El pensar en aquel sarao en que quedó irrealizada la hazaña con su tía Adela, Palmyra aceptó las galanterías de don Vasco porque resultaban juveniles.
Para aquella reunión de viejos amigos estaba bien encendida la leña en la chimenea, aunque el día de {207} invierno era como los más crudos de aquel paraje un día de primavera con escalofríos.
Frente a la chimenea un gran abanico de metal cubría el calor, dejando entrever su fuego a través de las varillas de su calado encaje.
Don Mariano Guisasol se apoyaba en las tenazas de los leños como en una gran tizona.
Se hablaba de la lumbre.
—Yo creo que los que queman ramaje en el campo lo hacen como cocineros que lo quisieran sazonar—decía don Vasco.

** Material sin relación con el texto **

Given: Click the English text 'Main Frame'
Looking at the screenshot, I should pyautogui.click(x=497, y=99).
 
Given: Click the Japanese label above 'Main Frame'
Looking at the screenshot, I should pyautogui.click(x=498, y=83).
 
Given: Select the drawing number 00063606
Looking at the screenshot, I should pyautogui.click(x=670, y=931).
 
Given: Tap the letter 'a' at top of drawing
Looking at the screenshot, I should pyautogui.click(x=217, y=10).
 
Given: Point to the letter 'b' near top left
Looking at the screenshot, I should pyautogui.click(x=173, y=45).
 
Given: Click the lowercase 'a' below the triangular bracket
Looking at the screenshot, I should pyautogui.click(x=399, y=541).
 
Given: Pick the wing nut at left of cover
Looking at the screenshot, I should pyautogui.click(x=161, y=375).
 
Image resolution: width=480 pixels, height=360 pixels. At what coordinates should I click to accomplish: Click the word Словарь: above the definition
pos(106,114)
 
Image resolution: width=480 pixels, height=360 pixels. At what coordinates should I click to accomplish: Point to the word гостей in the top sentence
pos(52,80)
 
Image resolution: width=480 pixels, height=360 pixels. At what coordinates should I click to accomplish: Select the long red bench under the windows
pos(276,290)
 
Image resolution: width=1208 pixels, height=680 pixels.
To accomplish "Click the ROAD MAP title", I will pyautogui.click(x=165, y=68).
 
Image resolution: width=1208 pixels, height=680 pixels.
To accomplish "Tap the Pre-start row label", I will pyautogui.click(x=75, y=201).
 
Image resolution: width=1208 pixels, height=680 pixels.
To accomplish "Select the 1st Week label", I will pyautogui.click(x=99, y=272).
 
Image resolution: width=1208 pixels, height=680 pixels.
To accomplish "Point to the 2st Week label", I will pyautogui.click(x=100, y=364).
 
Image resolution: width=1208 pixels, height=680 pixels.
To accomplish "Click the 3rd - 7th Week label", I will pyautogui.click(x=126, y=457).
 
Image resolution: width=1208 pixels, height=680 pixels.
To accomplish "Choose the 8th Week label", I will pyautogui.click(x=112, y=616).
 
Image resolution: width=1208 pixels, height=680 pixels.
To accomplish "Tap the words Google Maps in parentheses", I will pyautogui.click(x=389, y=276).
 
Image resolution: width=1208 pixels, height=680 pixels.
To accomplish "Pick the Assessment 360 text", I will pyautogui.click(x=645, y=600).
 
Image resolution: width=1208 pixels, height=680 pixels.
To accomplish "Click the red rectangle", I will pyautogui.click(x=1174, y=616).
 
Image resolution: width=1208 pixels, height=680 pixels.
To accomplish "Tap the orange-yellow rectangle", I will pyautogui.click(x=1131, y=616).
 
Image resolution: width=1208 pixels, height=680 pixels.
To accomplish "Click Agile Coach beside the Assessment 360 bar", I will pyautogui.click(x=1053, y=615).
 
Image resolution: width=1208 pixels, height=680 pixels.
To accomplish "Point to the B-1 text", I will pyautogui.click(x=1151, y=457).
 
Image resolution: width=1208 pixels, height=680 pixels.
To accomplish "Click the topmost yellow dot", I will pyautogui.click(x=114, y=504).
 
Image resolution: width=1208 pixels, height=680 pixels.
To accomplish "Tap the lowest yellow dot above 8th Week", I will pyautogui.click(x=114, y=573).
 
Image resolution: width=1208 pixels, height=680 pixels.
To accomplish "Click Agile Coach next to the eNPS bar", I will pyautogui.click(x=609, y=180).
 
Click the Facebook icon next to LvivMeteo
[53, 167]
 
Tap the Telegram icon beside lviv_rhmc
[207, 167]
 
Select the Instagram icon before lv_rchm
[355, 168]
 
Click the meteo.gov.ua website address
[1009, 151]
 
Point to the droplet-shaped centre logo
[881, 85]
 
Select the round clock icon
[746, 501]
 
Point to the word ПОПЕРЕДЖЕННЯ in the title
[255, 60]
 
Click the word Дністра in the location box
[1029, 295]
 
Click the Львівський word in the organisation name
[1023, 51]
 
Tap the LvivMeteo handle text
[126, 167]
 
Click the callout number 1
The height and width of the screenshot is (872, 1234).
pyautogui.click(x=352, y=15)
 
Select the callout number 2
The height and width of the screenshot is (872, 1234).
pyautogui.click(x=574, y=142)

—¿Se han fijado en esos suspiros que lanza la leña y en los que sopla con soplo interior todo el leño?—decía Palmyra.
El humo de la leña les picaba a todos los ojos.
Todos como con el alma blanda echaban una lagrimita en honor de los leños consumidos.
La inglesa se limpiaba los ojos y las gafas constantemente. Parecía que habían despertado sus nostalgias las simplezas que acababa de decir.
—Ya tenemos todos lentes ahumados—dijo el viejo español.
La Quinta se sentía eterna, con gentes en su seno, con la alegría aprovechada, con el interior satisfecho, sintiéndose bailada por una mujer enmascarada con las grandes cortinas de raso de fuego y entre cuyos cabellos rutila el rocío de las arañas de cristal antiguo.
El té les esperaba en el salón del comedor en que los cuadros se habían matizado con todas las salsas.
Les daba bondad, benevolencia y suavidad, al darles su taza de té, que lanzaba la última rúbrica de humo. {208}
Como siempre, cuando acababa de servir los tés, se decía: «Ya están aceitadas para un rato todas sus asperezas, sus impertinencias, sus secos silencios» y se sentaba muy alegre en medio de todos a seguir ese juego de prendas inesperado, que es conversar con gentes que están muy lejos del mundo.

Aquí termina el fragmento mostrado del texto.